* [Instructions for the task]:
Show every line of the material that follows in which the word "gear" occurs.

* [Working data]:
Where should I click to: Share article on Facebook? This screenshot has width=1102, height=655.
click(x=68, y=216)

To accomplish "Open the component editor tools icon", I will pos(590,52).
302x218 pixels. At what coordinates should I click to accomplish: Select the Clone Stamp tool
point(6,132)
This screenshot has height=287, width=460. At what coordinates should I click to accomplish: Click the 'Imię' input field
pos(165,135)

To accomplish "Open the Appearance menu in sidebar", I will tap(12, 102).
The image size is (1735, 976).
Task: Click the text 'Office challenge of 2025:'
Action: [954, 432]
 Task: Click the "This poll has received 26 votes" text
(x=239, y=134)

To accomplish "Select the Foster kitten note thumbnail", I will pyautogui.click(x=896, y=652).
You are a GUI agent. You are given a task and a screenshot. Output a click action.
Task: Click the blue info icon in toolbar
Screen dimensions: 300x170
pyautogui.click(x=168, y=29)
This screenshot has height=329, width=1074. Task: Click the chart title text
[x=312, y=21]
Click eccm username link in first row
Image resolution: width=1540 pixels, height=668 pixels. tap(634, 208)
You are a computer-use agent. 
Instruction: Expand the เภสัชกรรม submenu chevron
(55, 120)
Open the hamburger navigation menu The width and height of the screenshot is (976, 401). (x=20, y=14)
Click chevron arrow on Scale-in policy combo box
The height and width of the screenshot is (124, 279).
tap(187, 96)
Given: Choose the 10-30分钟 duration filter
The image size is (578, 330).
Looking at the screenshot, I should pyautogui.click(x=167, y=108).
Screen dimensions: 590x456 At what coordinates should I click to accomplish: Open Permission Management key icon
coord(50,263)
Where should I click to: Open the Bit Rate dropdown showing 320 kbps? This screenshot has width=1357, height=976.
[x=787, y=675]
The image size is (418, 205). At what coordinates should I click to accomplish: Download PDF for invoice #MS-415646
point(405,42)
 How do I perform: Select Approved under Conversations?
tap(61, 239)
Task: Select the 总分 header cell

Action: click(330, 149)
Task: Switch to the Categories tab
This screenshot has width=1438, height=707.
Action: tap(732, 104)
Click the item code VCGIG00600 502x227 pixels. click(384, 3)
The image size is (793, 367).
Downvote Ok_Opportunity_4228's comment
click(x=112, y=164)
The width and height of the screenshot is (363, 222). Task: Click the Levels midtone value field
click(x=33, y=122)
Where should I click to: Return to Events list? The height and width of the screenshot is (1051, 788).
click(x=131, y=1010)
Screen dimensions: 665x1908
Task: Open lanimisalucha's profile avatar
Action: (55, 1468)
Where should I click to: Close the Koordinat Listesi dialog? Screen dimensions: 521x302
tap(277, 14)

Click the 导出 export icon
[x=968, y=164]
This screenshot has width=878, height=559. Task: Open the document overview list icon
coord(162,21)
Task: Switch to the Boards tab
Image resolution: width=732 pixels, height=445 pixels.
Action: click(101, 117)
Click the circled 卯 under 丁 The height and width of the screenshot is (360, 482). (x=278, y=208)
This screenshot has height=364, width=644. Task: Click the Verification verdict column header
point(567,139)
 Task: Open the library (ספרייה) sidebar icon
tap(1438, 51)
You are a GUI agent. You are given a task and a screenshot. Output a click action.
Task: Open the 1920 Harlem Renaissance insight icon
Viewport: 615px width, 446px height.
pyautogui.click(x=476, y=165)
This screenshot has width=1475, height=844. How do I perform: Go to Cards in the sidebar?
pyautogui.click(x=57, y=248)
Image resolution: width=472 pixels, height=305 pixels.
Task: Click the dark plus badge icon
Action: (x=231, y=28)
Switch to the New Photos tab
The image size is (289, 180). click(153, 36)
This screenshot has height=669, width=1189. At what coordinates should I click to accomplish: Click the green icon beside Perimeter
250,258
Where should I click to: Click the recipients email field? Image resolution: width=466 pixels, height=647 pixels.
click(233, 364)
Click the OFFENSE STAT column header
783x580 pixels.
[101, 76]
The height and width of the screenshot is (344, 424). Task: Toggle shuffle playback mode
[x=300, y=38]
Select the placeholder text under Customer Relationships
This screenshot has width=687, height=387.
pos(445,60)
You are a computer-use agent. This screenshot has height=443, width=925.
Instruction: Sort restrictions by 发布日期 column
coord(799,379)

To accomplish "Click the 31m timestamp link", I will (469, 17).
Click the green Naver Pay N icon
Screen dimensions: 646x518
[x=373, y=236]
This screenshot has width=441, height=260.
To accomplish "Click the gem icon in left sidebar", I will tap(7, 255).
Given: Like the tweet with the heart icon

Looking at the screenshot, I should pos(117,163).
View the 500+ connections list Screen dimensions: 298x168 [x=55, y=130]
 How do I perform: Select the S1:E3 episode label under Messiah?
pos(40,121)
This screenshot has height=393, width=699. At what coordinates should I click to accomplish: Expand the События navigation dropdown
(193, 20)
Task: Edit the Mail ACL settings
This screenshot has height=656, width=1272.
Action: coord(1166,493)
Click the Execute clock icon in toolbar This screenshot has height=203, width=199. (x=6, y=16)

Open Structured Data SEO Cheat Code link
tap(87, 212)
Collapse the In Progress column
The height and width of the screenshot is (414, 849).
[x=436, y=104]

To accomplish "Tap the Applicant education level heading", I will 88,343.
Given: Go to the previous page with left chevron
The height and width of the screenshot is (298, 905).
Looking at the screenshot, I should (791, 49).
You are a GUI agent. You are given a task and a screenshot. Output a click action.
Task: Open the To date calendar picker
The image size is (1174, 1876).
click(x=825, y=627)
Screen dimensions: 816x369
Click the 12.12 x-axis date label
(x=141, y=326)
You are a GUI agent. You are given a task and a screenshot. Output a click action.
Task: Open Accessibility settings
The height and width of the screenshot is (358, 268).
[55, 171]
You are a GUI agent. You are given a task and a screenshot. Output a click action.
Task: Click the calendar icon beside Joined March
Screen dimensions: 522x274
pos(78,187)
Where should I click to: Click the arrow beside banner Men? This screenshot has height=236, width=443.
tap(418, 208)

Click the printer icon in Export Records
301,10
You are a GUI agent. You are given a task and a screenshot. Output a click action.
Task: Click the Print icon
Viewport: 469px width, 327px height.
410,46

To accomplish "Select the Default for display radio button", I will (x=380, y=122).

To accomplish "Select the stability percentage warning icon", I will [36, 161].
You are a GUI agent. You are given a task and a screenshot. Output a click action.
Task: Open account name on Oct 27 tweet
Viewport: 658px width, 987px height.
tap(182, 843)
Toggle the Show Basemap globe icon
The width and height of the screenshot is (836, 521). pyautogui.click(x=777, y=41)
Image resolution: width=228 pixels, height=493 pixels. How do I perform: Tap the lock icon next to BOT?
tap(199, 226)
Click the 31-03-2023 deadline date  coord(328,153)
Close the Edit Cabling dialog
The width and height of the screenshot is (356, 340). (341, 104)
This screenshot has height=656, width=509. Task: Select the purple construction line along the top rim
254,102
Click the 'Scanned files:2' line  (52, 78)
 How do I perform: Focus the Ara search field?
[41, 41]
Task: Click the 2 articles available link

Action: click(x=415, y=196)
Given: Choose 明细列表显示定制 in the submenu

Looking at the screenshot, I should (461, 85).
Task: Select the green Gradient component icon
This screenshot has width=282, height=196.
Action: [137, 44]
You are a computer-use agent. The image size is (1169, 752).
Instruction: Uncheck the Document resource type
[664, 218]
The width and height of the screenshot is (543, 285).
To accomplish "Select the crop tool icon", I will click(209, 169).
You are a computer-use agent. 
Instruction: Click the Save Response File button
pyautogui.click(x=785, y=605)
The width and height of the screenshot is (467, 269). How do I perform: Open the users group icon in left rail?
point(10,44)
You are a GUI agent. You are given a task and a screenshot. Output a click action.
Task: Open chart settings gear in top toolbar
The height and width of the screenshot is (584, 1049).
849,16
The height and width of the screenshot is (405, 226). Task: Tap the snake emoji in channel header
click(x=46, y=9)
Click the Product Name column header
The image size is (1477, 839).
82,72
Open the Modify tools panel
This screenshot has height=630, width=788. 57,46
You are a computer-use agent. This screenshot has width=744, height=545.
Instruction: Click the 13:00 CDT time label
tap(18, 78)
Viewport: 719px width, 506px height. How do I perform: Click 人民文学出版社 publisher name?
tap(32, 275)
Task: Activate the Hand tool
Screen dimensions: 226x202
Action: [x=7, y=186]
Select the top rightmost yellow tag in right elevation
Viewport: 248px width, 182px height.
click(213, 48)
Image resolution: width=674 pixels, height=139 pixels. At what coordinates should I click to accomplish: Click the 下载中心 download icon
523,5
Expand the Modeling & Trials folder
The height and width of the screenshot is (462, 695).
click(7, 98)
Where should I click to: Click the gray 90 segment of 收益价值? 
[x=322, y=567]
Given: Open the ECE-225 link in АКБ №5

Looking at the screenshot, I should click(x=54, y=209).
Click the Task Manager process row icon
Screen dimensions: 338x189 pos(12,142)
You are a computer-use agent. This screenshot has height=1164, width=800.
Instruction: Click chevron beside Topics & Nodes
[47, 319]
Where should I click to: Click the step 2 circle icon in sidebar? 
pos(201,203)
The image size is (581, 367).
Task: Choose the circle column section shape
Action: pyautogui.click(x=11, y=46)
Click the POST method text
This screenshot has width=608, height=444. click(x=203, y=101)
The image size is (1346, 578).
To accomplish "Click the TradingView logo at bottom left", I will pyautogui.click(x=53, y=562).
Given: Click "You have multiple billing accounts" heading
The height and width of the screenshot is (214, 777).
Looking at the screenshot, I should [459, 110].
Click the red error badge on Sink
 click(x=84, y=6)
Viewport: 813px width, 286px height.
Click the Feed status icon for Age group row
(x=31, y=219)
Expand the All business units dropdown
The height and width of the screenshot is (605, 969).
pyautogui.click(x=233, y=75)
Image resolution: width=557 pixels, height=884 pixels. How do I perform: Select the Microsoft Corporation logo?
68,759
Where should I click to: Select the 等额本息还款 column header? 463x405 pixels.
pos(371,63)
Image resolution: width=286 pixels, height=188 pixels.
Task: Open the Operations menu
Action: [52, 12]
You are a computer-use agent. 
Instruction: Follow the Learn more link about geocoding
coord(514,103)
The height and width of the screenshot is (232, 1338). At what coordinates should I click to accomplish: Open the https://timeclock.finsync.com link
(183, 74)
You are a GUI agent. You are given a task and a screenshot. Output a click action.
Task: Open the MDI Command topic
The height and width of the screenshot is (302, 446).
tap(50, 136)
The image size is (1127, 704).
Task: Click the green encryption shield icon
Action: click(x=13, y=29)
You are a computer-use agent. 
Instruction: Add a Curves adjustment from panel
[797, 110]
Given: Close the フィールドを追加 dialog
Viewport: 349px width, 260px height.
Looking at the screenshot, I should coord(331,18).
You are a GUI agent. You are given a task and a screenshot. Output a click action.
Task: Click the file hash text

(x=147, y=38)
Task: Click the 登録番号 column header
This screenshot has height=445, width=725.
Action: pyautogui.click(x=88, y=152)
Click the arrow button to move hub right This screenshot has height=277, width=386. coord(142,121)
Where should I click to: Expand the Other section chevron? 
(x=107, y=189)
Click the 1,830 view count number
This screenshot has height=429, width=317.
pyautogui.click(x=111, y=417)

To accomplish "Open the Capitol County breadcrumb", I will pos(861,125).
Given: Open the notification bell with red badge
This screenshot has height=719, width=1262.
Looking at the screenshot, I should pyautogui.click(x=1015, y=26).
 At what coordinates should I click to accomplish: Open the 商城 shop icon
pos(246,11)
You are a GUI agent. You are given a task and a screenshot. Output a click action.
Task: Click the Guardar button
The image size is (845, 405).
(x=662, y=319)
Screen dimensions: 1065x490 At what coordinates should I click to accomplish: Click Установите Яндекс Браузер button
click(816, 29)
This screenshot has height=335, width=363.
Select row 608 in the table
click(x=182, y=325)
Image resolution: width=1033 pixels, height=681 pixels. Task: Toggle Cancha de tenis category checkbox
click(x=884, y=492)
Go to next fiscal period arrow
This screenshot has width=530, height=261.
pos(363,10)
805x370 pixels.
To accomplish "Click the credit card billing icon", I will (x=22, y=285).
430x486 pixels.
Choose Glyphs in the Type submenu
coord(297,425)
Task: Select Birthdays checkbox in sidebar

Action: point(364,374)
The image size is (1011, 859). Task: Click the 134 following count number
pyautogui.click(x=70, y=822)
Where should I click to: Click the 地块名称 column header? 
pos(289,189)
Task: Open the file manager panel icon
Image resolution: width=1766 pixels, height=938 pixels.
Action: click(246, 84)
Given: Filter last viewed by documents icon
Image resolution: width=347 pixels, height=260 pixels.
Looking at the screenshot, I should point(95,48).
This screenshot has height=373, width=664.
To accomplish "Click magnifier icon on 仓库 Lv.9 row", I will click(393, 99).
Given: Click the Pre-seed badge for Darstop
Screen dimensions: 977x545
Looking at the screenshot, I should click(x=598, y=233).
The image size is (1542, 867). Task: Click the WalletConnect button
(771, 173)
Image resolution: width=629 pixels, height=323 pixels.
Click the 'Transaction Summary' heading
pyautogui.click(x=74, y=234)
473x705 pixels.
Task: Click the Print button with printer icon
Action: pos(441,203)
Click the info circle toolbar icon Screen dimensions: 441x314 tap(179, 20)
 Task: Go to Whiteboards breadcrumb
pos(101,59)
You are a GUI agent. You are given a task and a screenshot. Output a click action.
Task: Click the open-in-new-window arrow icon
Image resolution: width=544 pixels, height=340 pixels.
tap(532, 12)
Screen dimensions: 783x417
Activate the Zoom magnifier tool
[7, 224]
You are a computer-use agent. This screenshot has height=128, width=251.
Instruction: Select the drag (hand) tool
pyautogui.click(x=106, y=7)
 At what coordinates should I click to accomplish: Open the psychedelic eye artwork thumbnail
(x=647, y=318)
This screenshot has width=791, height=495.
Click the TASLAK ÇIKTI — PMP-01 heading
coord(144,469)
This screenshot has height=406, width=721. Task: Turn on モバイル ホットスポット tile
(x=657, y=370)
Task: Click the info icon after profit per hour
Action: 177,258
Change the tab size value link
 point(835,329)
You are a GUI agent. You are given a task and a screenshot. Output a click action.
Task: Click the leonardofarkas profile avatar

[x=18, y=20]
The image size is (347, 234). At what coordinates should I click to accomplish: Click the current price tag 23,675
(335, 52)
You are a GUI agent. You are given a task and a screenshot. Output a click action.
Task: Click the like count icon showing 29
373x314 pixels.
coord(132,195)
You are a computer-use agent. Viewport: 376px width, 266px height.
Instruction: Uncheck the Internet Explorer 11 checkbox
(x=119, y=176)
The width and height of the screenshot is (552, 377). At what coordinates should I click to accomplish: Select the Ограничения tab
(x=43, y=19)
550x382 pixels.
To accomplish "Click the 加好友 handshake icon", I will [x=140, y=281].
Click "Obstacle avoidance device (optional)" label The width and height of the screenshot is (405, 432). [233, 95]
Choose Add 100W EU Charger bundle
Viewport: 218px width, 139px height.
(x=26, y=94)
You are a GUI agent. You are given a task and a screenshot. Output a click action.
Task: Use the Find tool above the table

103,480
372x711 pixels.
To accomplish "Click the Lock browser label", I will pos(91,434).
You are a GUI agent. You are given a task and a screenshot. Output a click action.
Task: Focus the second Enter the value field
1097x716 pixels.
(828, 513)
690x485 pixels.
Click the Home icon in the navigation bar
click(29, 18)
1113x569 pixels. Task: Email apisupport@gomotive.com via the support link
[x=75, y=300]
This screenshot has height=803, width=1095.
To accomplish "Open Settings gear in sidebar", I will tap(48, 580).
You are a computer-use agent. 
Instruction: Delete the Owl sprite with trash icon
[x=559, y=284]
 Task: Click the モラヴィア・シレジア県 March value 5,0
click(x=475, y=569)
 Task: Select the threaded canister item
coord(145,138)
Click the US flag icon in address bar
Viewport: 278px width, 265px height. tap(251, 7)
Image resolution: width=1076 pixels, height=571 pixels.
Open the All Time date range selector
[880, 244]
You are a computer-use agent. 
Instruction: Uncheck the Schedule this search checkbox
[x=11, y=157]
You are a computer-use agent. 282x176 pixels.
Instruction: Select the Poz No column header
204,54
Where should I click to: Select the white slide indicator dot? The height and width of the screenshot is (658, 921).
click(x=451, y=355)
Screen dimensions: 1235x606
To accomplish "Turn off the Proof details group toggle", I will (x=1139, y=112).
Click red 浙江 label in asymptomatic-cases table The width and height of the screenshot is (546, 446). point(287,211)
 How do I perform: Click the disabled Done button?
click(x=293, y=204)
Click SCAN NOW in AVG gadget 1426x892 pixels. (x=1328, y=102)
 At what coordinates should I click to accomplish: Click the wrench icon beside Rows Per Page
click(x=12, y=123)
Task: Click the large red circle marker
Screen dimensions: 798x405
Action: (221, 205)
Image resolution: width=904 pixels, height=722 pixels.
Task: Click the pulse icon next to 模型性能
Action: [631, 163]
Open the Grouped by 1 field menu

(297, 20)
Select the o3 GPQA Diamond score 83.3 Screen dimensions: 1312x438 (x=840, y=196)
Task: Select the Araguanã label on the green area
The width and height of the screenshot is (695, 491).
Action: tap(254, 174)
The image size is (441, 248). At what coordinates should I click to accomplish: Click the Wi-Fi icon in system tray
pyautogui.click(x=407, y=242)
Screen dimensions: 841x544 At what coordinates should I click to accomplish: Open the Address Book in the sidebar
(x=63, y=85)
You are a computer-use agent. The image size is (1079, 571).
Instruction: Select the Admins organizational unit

* [Output]:
Task: Open chart settings gear in top toolbar
To accomplish "Open Settings gear in sidebar", I will tap(48, 580).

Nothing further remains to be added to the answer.